Они многое пережили вместе, пока искали русла Тиши. В памяти Свободы всё ещё грохотал тот горный обвал, который едва не похоронил её под грудой камней. Изяслава молнией кинулась к ней и вынесла на руках из самой гущи камнепада. Она дважды спасала ей жизнь в подземных пещерах, наполненных озёрами чудотворной воды. Они вместе смотрели в ночное небо, пока на костре жарилась рыба, и плащ Изяславы укутывал плечи озябшей Свободы. Наследница белогорского престола грела ей руки своим дыханием, когда они искали родники Тиши в заснеженных северных отрогах. Да, север тоже нужно было охватить, не оставляя без внимания ни один уголок Белых гор. Вода из Тиши даже в кувшинах не замерзала. Они прочёсывали снежную пустыню, и Изяслава вырубала мечом ледяные кирпичи, чтобы построить укрытие от выстуживающего до костей ветра. Она была готова отдать Свободе последнюю каплю своего тепла. Когда княжна однажды сказала ей посиневшими от холода губами: «Я люблю тебя», – Свобода ощутила на сердце груз светлой печали.

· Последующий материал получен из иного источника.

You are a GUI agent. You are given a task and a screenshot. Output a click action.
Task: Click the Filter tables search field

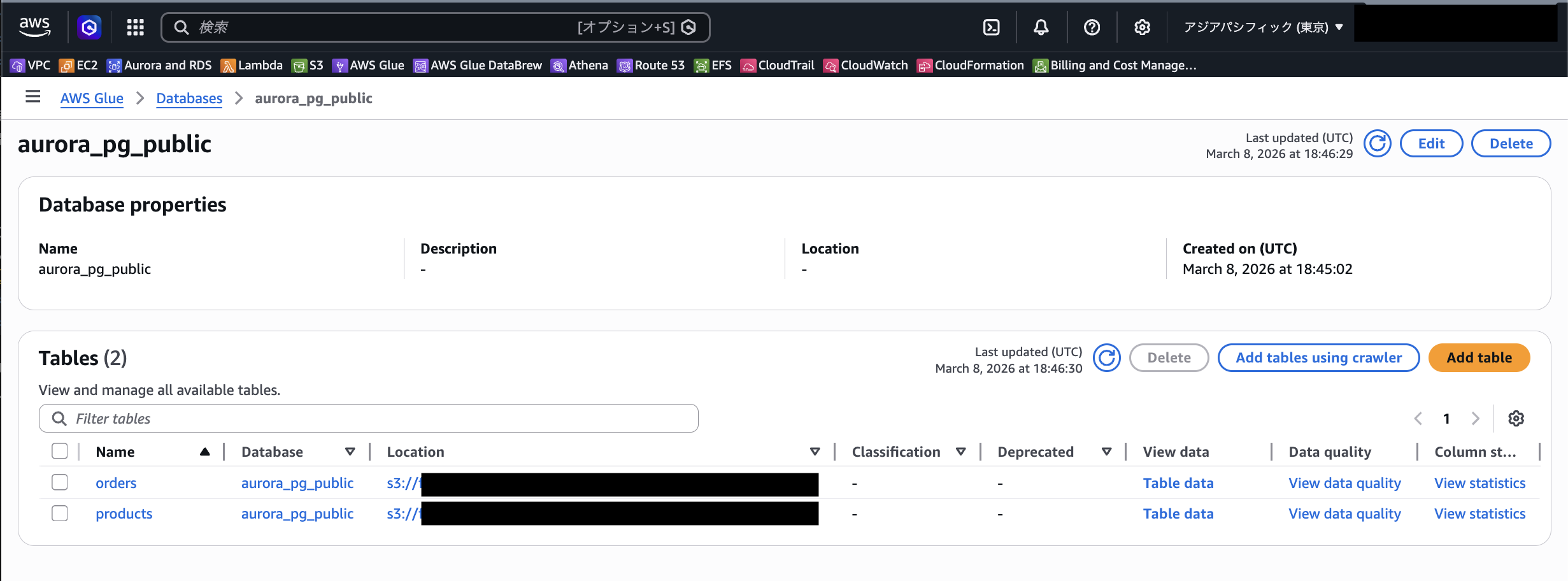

– Изяслава, – с нежной грустью пропуская меж пальцев золотисто-русые прядки, вздохнула она. – Я – не твоя судьба. Твоя любовь – впереди. А я уже свою нашла. Забудь, это пройдёт. Это просто твоя молодость.

Княжна обжигала поцелуями и трепетом дыхания её пальцы.

– Моё сердце не желает слышать доводов. Оно просто любит.

Её объятия были слишком крепкими. Сосны осуждающе качали кудрявыми кронами, закат расплескался расплавленным червонным золотом по излучине реки – как клинок, нагретый в кузнечной печи. Всю землю пропитывала волшба, оплетая каждый камушек.

– Изяслава, не тронь меня, прошу, – словно схваченная раскалёнными щипцами за самое сердце, пробормотала Свобода. – Я жду дитя от моей супруги.

Это была ложь во спасение, но Изяслава поверила. Её объятия разжались, красивые черты подёрнулись дымкой печали и затвердели, посуровев. Она велела кошкам-землемерам разбивать стоянку и ставить шатры на ночь, а Свободе сказала:

– Ступай лучше домой, переночуй в своей постели. Тебе надо беречься. На рассвете продолжим.

Вернувшись домой, Свобода угодила в заботливый плен Смилины. Её ждала протопленная баня с душистыми вениками и отваром, добротный ужин и супружеское ложе.

– Устала, ягодка? – Губы Смилины прильнули к её лбу. – Ну, отдыхай.

– Я не так уж устала, родная. – Свобода прижалась к ней, скользя горячей ладонью по твёрдой броне мышц живота и спускаясь ниже, к пушистой поросли.

– М-мда? – мурлыкнула Смилина, а у самой глаза смешливо горели синими щёлочками.

После нежной и долгой близости с супругой на сон у неё осталось не так много времени, но чуть свет она уже была на месте. Первые лучи ещё не коснулись вершин, но небо уже светлело в торжественном предчувствии зари. Утренний холод охватил её сковывающими объятиями, и Свобода невольно поёжилась. В следующий миг её плечи закутал плащ Изяславы.

– Тебе следовало одеться теплее, – мягко коснулся её уха голос княжны.

Поиски продолжились. Свобода руководила разбиением местности на квадраты, каждый из которых членам отряда предстояло прочесать с кувшинами в руках. Сосуд ставили на землю и наблюдали. Если поверхность воды покрывалась ни с того ни с сего рябью – внизу текла Тишь. Это место отмечали точкой на карте, а в землю втыкали палку с небольшим полотнищем.

К полудню ноги и поясница ныли, в желудке горел настойчивый огонёк. Свобода сделала несколько глотков из своего кувшина: вода из священной реки имела свойство перебивать голод и поддерживать силы в отсутствие пищи.